◆ **SELECTED EXTRACT**
---------------

I had an issue recently where I couldn’t get capture a valid core dump during ESXi PSODs.
As I was using virtual distributed switches I couldn’t configure a network dump collector.
This isn’t well documented, so I’m going run through the commands I used to first setup the shared LUN as a VM diagnostic partition and then how to extract a core dump from the shared LUN after a crash.
- Putty in to ESXi host
- Run – esxcli system coredump partition list – to list your existing diagnostic partitions.
- Navigate to /vmfs/devices/disks
- Identify the naa disk identifier that you are going to use for your shared LUN.
- Run – partedUtil getptbl “naa.6006016031d02c00a468c9f88a31e111” – to get the starting and ending sectors of the disk
- Next create the diagnostic partition – partedUtil setptbl “/vmfs/devices/disks/naa.xxx” gpt “1 <starting sector> <ending sector> 9D27538040AD11DBBF97000C2911D1B8 0”
- i.e. partedUtil setptbl “/vmfs/devices/disks/naa.naa.6006016031d02c00a468c9f88a31e111” gpt “1 2048 209705200 9D27538040AD11DBBF97000C2911D1B8 0”
- Run – partedUtil getptbl “naa.6006016031d02c00a468c9f88a31e111” – again to confirm the partition has been created.

---------------

◆ **DATA**
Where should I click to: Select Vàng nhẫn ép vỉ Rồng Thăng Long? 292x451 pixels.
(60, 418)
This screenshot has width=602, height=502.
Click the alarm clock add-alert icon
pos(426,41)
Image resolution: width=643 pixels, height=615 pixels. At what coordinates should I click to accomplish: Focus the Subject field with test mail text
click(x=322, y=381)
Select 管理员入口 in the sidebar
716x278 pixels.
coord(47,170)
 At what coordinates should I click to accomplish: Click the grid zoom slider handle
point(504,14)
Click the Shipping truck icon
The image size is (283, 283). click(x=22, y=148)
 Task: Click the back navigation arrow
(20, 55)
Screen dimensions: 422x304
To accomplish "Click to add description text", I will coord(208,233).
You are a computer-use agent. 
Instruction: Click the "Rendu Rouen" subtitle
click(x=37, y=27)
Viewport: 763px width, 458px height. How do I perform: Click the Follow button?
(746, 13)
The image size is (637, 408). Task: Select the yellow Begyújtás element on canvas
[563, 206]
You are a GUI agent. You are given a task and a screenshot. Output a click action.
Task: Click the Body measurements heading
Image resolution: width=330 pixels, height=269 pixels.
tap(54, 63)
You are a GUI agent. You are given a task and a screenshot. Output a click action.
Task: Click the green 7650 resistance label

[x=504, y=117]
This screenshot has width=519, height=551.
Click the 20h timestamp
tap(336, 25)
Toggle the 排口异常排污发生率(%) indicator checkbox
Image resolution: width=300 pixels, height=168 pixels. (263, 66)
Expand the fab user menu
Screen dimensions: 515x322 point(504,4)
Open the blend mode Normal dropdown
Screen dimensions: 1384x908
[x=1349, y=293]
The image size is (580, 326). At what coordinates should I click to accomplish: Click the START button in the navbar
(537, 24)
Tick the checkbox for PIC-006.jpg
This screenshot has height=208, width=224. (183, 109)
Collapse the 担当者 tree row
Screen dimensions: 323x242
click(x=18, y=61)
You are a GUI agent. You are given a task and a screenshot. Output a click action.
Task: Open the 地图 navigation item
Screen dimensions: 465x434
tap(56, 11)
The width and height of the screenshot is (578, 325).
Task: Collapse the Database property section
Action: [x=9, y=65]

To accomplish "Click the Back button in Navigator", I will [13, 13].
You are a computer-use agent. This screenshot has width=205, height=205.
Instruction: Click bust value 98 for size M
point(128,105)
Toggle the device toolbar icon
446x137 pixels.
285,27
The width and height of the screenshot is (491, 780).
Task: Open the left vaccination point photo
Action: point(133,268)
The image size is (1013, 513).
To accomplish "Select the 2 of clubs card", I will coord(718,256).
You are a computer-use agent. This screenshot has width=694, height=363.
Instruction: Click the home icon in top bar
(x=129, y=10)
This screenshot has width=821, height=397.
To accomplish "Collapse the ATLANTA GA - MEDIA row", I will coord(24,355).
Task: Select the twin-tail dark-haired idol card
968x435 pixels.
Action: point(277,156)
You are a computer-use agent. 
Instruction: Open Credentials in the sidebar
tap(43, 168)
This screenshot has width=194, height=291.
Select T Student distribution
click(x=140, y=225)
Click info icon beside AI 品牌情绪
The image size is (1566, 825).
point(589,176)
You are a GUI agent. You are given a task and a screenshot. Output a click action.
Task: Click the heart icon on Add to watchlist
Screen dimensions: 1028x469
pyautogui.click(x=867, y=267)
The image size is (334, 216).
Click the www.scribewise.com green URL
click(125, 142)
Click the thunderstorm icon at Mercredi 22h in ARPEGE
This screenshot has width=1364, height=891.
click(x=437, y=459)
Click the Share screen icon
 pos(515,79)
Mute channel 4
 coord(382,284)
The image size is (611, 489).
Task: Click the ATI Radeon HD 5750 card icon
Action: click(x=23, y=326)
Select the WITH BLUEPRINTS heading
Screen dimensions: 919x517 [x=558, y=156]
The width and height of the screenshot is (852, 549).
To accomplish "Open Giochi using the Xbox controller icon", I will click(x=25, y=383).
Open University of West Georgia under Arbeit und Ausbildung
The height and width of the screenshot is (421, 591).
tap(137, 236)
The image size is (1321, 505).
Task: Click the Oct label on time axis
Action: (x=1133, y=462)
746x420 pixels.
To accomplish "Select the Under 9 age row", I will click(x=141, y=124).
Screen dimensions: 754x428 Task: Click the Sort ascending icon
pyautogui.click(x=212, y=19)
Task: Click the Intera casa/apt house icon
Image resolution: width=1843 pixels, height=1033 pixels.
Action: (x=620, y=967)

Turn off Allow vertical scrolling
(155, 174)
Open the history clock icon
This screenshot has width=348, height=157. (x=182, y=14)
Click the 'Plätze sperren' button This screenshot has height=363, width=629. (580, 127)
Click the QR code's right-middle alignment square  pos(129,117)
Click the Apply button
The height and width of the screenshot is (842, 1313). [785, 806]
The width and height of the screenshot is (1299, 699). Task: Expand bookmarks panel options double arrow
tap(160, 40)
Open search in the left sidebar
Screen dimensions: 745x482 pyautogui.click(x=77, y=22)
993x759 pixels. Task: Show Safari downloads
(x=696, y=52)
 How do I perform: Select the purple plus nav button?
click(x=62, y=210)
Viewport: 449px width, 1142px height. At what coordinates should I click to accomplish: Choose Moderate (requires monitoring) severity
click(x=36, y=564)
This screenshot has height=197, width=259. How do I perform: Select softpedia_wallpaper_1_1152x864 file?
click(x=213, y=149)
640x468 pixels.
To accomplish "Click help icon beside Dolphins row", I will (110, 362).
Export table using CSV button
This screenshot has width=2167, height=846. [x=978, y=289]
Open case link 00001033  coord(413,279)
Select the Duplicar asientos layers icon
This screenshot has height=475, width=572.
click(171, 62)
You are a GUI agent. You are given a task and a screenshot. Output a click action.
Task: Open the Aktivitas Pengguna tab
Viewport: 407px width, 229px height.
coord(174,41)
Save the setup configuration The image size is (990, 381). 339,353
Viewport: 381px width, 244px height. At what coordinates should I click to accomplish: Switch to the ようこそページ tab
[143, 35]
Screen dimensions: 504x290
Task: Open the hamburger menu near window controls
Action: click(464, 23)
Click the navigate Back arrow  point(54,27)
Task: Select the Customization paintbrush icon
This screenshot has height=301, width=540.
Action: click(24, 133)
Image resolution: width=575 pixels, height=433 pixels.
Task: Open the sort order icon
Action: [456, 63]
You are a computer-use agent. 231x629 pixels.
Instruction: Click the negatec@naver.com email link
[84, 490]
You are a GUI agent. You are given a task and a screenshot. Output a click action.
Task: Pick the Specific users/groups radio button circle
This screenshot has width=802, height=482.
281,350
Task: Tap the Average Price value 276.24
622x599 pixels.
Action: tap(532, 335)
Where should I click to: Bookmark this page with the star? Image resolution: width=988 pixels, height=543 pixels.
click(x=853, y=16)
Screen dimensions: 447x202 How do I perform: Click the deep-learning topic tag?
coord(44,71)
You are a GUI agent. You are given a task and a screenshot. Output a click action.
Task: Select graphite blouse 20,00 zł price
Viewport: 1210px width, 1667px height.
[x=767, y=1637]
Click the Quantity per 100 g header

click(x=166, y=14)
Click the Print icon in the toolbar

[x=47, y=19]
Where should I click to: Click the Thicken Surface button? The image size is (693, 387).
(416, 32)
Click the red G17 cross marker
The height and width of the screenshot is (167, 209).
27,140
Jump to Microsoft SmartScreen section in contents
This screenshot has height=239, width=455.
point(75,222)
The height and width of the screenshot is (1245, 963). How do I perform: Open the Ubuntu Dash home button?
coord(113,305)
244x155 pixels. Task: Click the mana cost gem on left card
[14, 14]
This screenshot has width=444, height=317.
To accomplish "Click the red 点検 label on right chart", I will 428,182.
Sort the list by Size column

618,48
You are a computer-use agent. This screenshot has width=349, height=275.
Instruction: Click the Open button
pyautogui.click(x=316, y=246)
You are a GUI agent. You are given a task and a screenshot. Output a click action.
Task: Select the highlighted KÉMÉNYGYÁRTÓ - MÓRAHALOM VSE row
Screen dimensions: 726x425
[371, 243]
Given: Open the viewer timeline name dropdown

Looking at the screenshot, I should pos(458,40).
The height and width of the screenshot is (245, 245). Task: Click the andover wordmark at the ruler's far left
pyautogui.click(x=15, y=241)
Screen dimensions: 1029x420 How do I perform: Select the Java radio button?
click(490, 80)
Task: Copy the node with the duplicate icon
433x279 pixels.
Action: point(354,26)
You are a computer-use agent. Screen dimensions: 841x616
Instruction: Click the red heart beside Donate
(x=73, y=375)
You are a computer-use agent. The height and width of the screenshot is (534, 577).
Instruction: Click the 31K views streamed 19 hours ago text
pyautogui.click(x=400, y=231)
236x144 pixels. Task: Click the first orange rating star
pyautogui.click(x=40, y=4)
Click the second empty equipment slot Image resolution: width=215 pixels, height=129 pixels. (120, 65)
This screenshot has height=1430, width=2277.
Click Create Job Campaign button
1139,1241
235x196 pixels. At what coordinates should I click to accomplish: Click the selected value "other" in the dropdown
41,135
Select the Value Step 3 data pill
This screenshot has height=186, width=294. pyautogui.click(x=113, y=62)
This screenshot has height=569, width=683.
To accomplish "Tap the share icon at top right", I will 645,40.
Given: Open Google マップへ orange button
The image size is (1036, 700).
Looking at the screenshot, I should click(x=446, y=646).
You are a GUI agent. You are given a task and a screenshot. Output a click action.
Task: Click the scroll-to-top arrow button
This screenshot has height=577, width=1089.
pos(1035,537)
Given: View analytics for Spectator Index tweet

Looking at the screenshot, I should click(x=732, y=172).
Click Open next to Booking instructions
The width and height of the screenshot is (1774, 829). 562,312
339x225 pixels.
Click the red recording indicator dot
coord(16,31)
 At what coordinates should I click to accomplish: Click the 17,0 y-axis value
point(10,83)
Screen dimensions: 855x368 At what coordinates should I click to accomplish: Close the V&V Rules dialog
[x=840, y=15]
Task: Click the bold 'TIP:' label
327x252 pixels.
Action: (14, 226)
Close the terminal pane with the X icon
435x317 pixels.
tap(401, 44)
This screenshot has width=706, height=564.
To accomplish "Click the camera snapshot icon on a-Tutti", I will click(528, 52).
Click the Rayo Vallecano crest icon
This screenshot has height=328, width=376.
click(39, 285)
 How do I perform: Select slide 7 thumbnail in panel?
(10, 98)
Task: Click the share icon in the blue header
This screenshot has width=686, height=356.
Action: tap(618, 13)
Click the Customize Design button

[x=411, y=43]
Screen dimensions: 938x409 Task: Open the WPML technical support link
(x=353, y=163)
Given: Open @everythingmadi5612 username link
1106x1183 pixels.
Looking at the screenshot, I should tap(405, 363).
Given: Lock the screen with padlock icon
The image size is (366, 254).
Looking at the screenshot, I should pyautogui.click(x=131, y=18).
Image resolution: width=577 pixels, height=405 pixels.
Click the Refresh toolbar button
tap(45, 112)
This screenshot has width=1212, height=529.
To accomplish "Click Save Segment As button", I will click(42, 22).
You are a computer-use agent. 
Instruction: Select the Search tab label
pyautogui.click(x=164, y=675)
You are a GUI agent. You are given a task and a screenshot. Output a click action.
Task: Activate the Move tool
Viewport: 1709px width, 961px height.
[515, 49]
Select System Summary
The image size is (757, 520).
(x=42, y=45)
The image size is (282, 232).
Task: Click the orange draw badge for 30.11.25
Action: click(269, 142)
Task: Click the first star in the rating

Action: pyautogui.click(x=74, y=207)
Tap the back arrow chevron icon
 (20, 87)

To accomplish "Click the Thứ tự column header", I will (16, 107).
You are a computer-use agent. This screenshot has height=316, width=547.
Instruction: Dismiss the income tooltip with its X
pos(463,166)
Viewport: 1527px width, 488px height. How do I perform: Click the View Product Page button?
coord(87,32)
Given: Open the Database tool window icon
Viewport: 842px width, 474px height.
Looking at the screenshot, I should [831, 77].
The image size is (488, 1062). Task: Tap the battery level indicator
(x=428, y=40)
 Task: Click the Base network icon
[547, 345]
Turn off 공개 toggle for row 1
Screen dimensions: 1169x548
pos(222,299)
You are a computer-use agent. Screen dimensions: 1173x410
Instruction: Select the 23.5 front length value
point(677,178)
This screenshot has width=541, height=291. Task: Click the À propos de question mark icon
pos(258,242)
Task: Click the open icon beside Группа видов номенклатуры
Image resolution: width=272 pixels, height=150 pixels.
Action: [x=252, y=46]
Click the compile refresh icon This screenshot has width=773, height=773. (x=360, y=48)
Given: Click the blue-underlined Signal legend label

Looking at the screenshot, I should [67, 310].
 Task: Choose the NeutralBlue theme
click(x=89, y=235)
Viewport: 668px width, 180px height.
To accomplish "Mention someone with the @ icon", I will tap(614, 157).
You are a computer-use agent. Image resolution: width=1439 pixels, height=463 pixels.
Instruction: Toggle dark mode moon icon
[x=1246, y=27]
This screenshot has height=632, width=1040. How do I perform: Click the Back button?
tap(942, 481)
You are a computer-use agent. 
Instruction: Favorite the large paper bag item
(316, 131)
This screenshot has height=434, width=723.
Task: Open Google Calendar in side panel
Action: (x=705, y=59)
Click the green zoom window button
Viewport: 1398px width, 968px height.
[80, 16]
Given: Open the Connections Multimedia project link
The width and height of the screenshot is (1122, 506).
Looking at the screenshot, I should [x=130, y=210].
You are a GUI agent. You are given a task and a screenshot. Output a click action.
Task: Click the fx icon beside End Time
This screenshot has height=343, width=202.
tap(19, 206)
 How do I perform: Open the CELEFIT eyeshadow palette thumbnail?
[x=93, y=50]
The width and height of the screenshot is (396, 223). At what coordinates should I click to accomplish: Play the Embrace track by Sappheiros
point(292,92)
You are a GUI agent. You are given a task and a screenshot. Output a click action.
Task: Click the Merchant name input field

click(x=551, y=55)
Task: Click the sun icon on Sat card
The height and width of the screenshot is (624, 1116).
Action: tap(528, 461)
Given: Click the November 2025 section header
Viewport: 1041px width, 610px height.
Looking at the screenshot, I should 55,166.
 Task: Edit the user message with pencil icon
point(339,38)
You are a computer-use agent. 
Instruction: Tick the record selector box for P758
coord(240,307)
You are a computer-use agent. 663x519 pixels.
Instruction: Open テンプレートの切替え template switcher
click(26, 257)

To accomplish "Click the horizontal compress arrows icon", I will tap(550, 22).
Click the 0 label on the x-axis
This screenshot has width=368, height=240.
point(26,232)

---------------

◆ **EXERCISE REQUIREMENTS**
For each statement, say whether it agrees with the ESXi core dump walkthrough, answering yes or no and quoting the words from the walkthrough that decide it. 1. The author could not configure a network dump collector because virtual distributed switches were in use. 2. The partedUtil getptbl command is run only once in the procedure. 3. The partedUtil getptbl command is used to get the starting and ending sectors of the disk.

◆ **SOLVED EXERCISE**
1. Yes: "As I was using virtual distributed switches I couldn’t configure a network dump collector."
2. No: "again to confirm the partition has been created"
3. Yes: "to get the starting and ending sectors of the disk"